The band members, however, are wary of crossing the line from performers to preachers. They understand that taking a political stand is usually viewed as the act of a band desperately trying to be cool. "It's just so unhip to be talking about debt relief," says Bono, discussing his passion of the past few years. "The band has been really supportive about giving me the time to work on this." He first became interested in Africa's economic plight in the 1980s, after the Live Aid concerts that raised money for Ethiopian famine victims. "My wife Ali and I ended up going to Ethiopia for some time doing relief work. We were so high on the idea that Live Aid raised $100 million--and then you discover years later that that's what Africa pays every couple of weeks on old loans. It's kind of a shock. I thought we'd never forget what we'd been through in Ethiopia, but you go back to your life and then those images just fade away."

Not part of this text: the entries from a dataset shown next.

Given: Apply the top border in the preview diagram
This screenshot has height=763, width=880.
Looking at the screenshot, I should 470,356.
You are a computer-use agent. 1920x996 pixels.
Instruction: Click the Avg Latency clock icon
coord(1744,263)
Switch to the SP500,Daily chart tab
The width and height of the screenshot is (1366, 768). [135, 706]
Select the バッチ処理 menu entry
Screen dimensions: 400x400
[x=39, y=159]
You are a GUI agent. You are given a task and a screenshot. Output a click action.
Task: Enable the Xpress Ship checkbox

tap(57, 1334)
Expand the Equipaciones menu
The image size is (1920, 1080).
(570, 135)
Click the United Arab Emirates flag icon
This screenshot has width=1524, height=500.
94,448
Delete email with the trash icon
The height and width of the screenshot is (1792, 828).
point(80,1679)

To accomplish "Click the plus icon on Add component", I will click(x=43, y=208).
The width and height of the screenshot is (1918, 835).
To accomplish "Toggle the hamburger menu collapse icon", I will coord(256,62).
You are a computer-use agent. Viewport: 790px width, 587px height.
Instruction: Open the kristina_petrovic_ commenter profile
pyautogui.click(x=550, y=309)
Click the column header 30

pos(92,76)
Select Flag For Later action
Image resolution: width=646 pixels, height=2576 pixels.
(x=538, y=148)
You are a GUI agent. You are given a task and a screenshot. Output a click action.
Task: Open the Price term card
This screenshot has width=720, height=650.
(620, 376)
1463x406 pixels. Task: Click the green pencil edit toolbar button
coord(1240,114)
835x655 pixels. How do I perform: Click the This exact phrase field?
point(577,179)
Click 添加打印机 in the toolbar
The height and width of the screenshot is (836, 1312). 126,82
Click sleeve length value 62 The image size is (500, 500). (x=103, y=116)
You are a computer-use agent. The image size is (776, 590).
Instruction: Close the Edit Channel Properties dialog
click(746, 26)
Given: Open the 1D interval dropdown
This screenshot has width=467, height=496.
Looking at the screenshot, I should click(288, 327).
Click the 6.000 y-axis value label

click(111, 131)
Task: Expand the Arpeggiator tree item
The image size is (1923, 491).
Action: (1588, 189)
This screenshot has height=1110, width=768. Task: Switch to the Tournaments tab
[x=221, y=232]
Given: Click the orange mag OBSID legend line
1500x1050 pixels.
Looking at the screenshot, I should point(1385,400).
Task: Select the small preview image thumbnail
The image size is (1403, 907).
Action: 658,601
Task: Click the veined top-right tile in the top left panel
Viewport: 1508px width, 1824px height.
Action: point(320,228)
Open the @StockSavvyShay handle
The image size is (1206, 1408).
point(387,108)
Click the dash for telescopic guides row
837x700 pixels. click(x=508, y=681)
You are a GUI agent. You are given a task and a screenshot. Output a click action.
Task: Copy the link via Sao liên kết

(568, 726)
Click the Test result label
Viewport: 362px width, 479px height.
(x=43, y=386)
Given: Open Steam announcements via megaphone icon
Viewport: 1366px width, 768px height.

The images may have faded, but Bono's curiosity did not. In 1999, the singer got involved with Jubilee 2000, now known as Drop the Debt, a London-based coalition of academics and activists who equated Third World debt with slavery. In the course of his work with the campaign Bono has met with Presidents, Prime Ministers and the Pope to get attention for the issue. He relishes the incongruity of a rock star talking about world policy, but he backs it up by knowing his stuff. He reads economics tomes and did some unofficial studying at Harvard. "I think that politicians are attracted at first by the celebrity," says Harvard economics guru Jeffrey Sachs, who has huddled with Bono and the Pope on the debt issue. "But once they meet him, they find that he is an outstandingly capable interlocutor." Senator Jesse Helms met with Bono to talk about starving children in Africa and ended up weeping--marking the first time a rocker has inspired an emotion in the Senator from North Carolina other than perhaps outrage.